The film’s first half is a scattered, zany Joy-ride – pun intended - that seems to like the intentional mess it creates, accompanying it with various pop songs and behavior as loopy as the mop itself.  It gets better at the mid-point, when Joy’s determination and sometimes guerilla tactics begin to pay off, but unfortunately ends up as a clichéd fable, as invented as one of our plucky heroine’s products.

Jennifer Lawrence heads a talented cast that tries mightily to make the messy script work.  Melissa Rivers plays her mother Joan, touting chunky costume jewelry as if it were right behind food and shelter in the necessities of life.  More like this please.

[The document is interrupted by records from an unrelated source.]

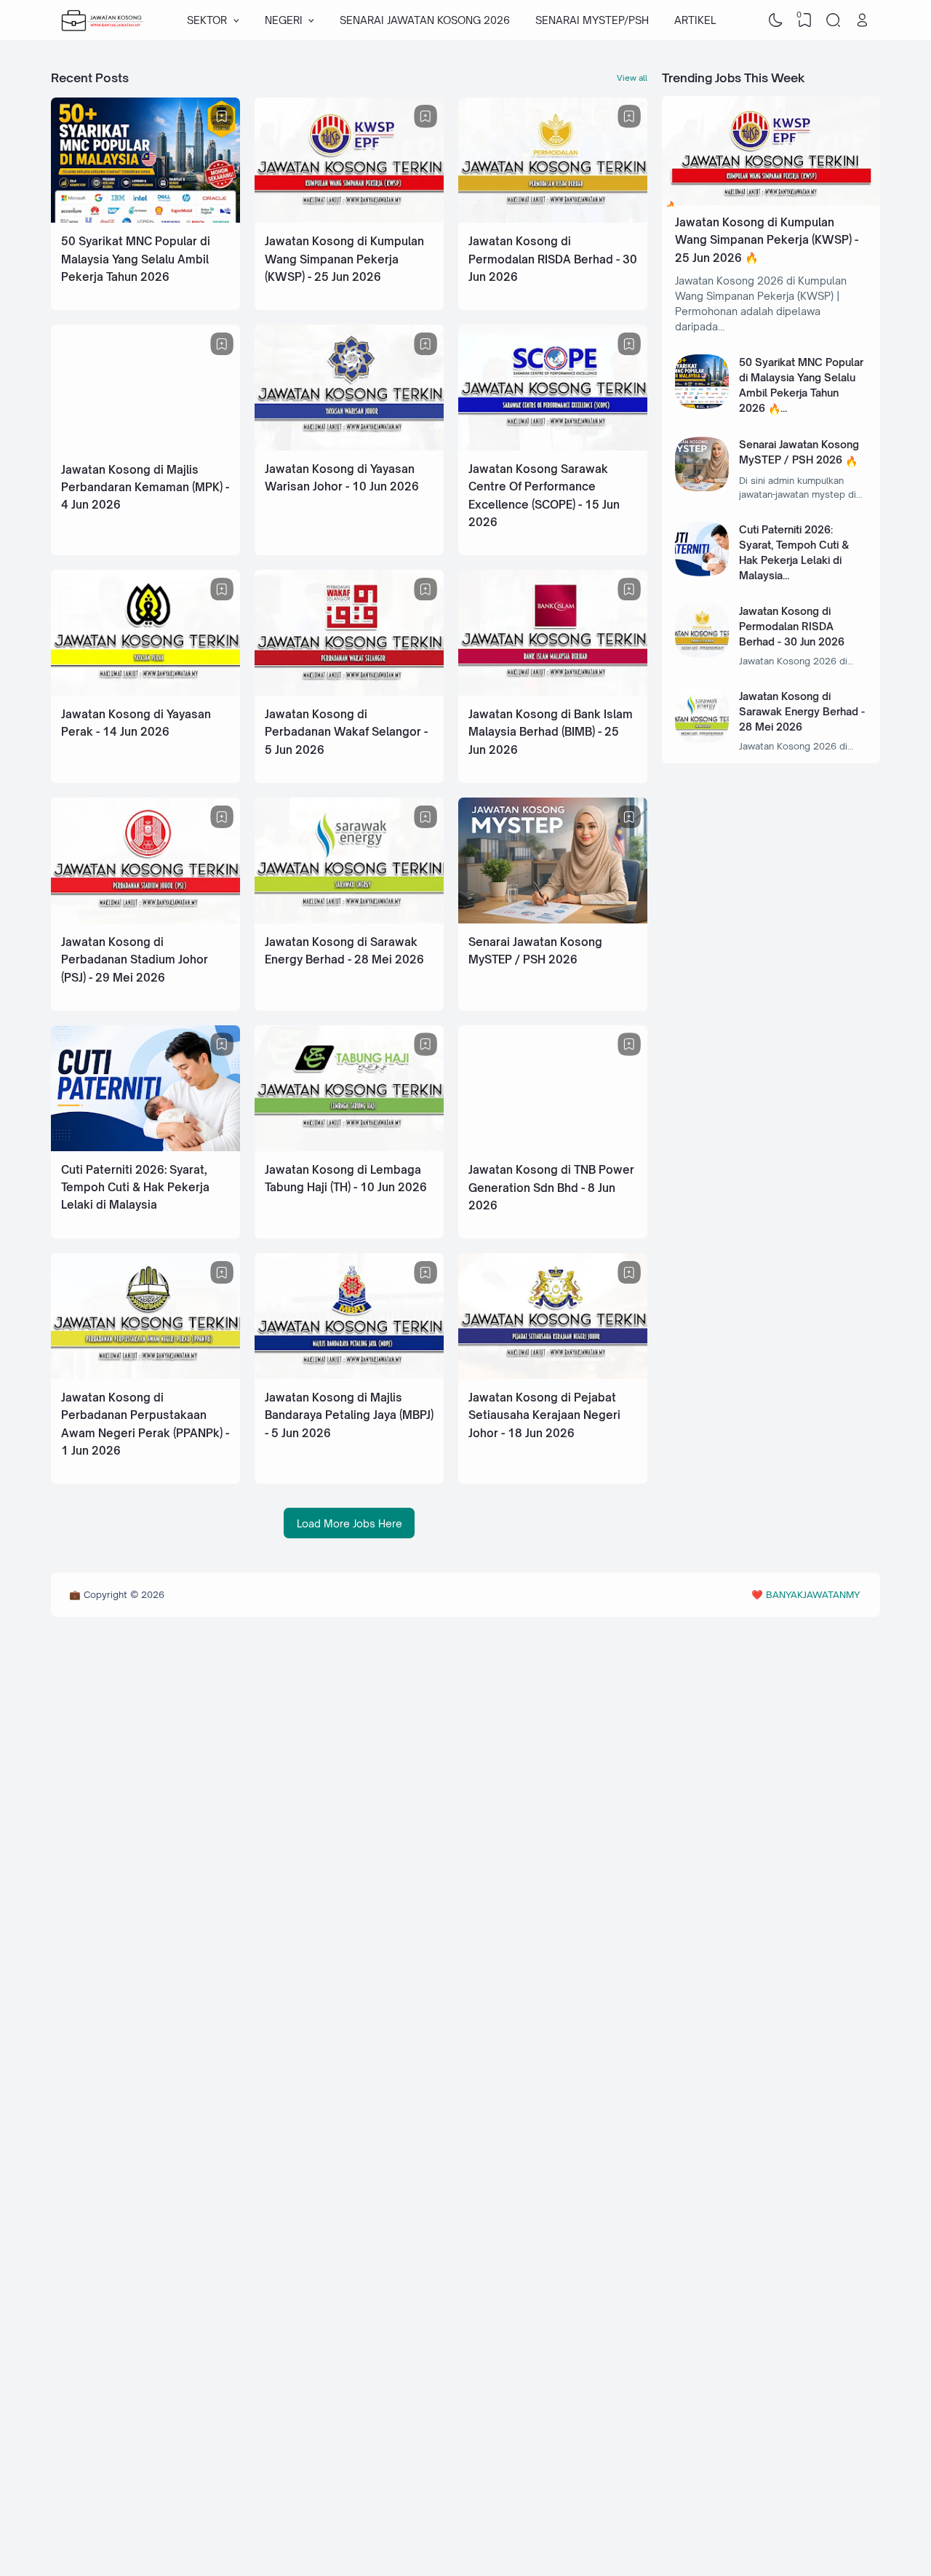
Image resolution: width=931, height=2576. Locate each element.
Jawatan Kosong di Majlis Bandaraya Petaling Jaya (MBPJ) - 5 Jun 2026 (349, 1415)
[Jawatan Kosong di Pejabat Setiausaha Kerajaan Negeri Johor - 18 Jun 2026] (552, 1375)
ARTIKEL (695, 20)
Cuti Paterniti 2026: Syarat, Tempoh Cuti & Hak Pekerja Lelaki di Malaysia (135, 1187)
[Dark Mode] (776, 20)
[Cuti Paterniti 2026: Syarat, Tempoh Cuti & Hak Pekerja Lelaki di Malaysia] (145, 1147)
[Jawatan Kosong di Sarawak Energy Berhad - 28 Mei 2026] (349, 919)
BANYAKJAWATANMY (813, 1594)
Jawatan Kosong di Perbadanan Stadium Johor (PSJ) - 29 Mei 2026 (134, 960)
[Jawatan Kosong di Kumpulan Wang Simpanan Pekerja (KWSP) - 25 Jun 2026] (349, 218)
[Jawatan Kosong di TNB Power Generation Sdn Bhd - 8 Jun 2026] (552, 1147)
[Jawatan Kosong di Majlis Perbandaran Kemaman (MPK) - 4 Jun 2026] (145, 447)
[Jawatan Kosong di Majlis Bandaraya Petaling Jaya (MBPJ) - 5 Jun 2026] (349, 1375)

Writer/director David O. Russell (American Hustle) who co-wrote the screenplay with Annie Mumolo (Bridesmaids) even inserts soap opera parodies (Susan Lucci stars) presumably to reflect Joy’s travails and to complement the sale of products on networks designed to tell housewives what they need.

Joy’s story should have been mesmerizing.  It is, after all, the very essence of the American Dream.  To squander its potential with scattered, near slapstick performances diminishes the actors and disappoints the audience.  That’ll teach us to buy something on reputation only.

Note:  The original self-wringing Miracle Mop ad can be seen on YouTube, back when Joy Mangano was a brunette.  Lawrence is a luminous blonde here, just one of several liberties taken with the entrepreneur’s life.  Russell’s inventor, it turns out, is also his invention.